> [Work request] Your task is to output the entries below word for word.

──────── Dataset records ────────

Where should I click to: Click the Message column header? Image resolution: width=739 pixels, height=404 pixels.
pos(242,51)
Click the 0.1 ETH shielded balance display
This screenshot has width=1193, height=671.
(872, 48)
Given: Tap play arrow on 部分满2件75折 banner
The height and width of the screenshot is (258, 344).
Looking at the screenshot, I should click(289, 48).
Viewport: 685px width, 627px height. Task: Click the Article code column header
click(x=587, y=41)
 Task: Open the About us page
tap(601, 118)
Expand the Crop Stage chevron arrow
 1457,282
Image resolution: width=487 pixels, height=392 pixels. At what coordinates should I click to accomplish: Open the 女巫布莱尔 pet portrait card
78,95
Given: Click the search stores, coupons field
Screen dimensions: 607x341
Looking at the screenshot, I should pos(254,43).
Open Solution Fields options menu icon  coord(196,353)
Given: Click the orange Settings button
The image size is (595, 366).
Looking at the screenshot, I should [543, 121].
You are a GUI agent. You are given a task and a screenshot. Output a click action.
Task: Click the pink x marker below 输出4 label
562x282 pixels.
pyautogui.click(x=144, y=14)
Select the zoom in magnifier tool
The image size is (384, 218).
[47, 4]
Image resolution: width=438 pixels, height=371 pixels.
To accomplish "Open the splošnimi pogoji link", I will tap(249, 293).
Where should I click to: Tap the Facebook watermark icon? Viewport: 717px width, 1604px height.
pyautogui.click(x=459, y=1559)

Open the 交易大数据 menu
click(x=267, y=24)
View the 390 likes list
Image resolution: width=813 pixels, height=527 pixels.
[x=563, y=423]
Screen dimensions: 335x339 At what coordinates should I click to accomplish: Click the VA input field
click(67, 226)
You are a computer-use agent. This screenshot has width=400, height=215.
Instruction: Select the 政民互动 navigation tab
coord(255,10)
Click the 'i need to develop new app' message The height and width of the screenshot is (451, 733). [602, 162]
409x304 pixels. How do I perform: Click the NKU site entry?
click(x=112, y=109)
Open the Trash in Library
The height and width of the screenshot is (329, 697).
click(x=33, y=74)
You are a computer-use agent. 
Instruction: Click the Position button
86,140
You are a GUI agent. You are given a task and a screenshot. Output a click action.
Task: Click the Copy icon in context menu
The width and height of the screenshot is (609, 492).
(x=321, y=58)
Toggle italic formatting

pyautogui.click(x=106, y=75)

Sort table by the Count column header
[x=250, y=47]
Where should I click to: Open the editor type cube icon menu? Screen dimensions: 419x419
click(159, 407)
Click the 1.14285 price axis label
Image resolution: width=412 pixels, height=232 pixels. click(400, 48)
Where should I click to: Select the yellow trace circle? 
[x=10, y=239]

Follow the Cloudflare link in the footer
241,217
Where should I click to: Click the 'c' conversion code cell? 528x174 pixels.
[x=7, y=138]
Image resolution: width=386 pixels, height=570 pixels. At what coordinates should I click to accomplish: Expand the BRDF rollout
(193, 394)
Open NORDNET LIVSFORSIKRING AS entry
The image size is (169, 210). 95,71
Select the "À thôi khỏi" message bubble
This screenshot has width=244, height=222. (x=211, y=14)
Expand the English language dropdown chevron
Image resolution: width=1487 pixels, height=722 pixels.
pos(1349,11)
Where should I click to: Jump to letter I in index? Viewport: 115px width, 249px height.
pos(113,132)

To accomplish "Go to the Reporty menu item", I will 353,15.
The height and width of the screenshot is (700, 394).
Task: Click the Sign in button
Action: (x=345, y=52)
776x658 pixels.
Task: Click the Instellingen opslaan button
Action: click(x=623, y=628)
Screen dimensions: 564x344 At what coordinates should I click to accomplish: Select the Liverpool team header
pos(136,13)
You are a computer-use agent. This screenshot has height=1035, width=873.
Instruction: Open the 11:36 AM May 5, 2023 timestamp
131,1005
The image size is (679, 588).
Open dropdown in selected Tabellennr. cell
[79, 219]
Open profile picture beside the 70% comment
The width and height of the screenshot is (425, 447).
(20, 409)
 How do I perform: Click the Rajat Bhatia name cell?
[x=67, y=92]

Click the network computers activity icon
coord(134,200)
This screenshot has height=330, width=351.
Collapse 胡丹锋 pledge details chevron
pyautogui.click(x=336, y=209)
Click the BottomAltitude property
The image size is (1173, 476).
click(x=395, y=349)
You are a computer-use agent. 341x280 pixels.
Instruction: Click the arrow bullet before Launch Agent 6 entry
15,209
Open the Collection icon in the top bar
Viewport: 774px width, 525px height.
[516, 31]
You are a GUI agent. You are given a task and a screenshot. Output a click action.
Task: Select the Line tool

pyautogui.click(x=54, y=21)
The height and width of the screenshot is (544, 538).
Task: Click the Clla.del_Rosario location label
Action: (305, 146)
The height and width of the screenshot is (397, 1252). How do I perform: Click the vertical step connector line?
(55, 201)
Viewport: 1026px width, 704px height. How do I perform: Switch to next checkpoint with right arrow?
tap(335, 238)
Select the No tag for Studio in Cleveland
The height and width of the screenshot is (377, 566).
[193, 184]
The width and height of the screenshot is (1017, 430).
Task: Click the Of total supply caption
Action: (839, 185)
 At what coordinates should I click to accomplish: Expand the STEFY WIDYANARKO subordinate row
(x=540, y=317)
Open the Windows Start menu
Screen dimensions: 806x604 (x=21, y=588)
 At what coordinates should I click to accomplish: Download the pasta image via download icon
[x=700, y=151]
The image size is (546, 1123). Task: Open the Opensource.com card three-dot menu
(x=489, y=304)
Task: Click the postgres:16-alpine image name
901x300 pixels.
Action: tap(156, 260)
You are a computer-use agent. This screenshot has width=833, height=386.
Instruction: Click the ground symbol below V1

────────

> [Solution to the exercise]
Where should I click to: Click the Message column header? Image resolution: width=739 pixels, height=404 pixels.
pos(242,51)
Click the 0.1 ETH shielded balance display
This screenshot has width=1193, height=671.
(872, 48)
Given: Tap play arrow on 部分满2件75折 banner
The height and width of the screenshot is (258, 344).
Looking at the screenshot, I should click(289, 48).
Viewport: 685px width, 627px height. Task: Click the Article code column header
click(x=587, y=41)
 Task: Open the About us page
tap(601, 118)
Expand the Crop Stage chevron arrow
 1457,282
Image resolution: width=487 pixels, height=392 pixels. At what coordinates should I click to accomplish: Open the 女巫布莱尔 pet portrait card
78,95
Given: Click the search stores, coupons field
Screen dimensions: 607x341
Looking at the screenshot, I should pos(254,43).
Open Solution Fields options menu icon  coord(196,353)
Given: Click the orange Settings button
The image size is (595, 366).
Looking at the screenshot, I should [543, 121].
You are a GUI agent. You are given a task and a screenshot. Output a click action.
Task: Click the pink x marker below 输出4 label
562x282 pixels.
pyautogui.click(x=144, y=14)
Select the zoom in magnifier tool
The image size is (384, 218).
[47, 4]
Image resolution: width=438 pixels, height=371 pixels.
To accomplish "Open the splošnimi pogoji link", I will tap(249, 293).
Where should I click to: Tap the Facebook watermark icon? Viewport: 717px width, 1604px height.
pyautogui.click(x=459, y=1559)

Open the 交易大数据 menu
click(x=267, y=24)
View the 390 likes list
Image resolution: width=813 pixels, height=527 pixels.
[x=563, y=423]
Screen dimensions: 335x339 At what coordinates should I click to accomplish: Click the VA input field
click(67, 226)
You are a computer-use agent. This screenshot has width=400, height=215.
Instruction: Select the 政民互动 navigation tab
coord(255,10)
Click the 'i need to develop new app' message The height and width of the screenshot is (451, 733). [602, 162]
409x304 pixels. How do I perform: Click the NKU site entry?
click(x=112, y=109)
Open the Trash in Library
The height and width of the screenshot is (329, 697).
click(x=33, y=74)
You are a computer-use agent. 
Instruction: Click the Position button
86,140
You are a GUI agent. You are given a task and a screenshot. Output a click action.
Task: Click the Copy icon in context menu
The width and height of the screenshot is (609, 492).
(x=321, y=58)
Toggle italic formatting

pyautogui.click(x=106, y=75)

Sort table by the Count column header
[x=250, y=47]
Where should I click to: Open the editor type cube icon menu? Screen dimensions: 419x419
click(159, 407)
Click the 1.14285 price axis label
Image resolution: width=412 pixels, height=232 pixels. click(400, 48)
Where should I click to: Select the yellow trace circle? 
[x=10, y=239]

Follow the Cloudflare link in the footer
241,217
Where should I click to: Click the 'c' conversion code cell? 528x174 pixels.
[x=7, y=138]
Image resolution: width=386 pixels, height=570 pixels. At what coordinates should I click to accomplish: Expand the BRDF rollout
(193, 394)
Open NORDNET LIVSFORSIKRING AS entry
The image size is (169, 210). 95,71
Select the "À thôi khỏi" message bubble
This screenshot has width=244, height=222. (x=211, y=14)
Expand the English language dropdown chevron
Image resolution: width=1487 pixels, height=722 pixels.
pos(1349,11)
Where should I click to: Jump to letter I in index? Viewport: 115px width, 249px height.
pos(113,132)

To accomplish "Go to the Reporty menu item", I will 353,15.
The height and width of the screenshot is (700, 394).
Task: Click the Sign in button
Action: (x=345, y=52)
776x658 pixels.
Task: Click the Instellingen opslaan button
Action: click(x=623, y=628)
Screen dimensions: 564x344 At what coordinates should I click to accomplish: Select the Liverpool team header
pos(136,13)
You are a computer-use agent. This screenshot has height=1035, width=873.
Instruction: Open the 11:36 AM May 5, 2023 timestamp
131,1005
The image size is (679, 588).
Open dropdown in selected Tabellennr. cell
[79, 219]
Open profile picture beside the 70% comment
The width and height of the screenshot is (425, 447).
(20, 409)
 How do I perform: Click the Rajat Bhatia name cell?
[x=67, y=92]

Click the network computers activity icon
coord(134,200)
This screenshot has height=330, width=351.
Collapse 胡丹锋 pledge details chevron
pyautogui.click(x=336, y=209)
Click the BottomAltitude property
The image size is (1173, 476).
click(x=395, y=349)
You are a computer-use agent. 341x280 pixels.
Instruction: Click the arrow bullet before Launch Agent 6 entry
15,209
Open the Collection icon in the top bar
Viewport: 774px width, 525px height.
[516, 31]
You are a GUI agent. You are given a task and a screenshot. Output a click action.
Task: Select the Line tool

pyautogui.click(x=54, y=21)
The height and width of the screenshot is (544, 538).
Task: Click the Clla.del_Rosario location label
Action: (305, 146)
The height and width of the screenshot is (397, 1252). How do I perform: Click the vertical step connector line?
(55, 201)
Viewport: 1026px width, 704px height. How do I perform: Switch to next checkpoint with right arrow?
tap(335, 238)
Select the No tag for Studio in Cleveland
The height and width of the screenshot is (377, 566).
[193, 184]
The width and height of the screenshot is (1017, 430).
Task: Click the Of total supply caption
Action: (839, 185)
 At what coordinates should I click to accomplish: Expand the STEFY WIDYANARKO subordinate row
(x=540, y=317)
Open the Windows Start menu
Screen dimensions: 806x604 (x=21, y=588)
 At what coordinates should I click to accomplish: Download the pasta image via download icon
[x=700, y=151]
The image size is (546, 1123). Task: Open the Opensource.com card three-dot menu
(x=489, y=304)
Task: Click the postgres:16-alpine image name
901x300 pixels.
Action: tap(156, 260)
You are a computer-use agent. This screenshot has width=833, height=386.
Instruction: Click the ground symbol below V1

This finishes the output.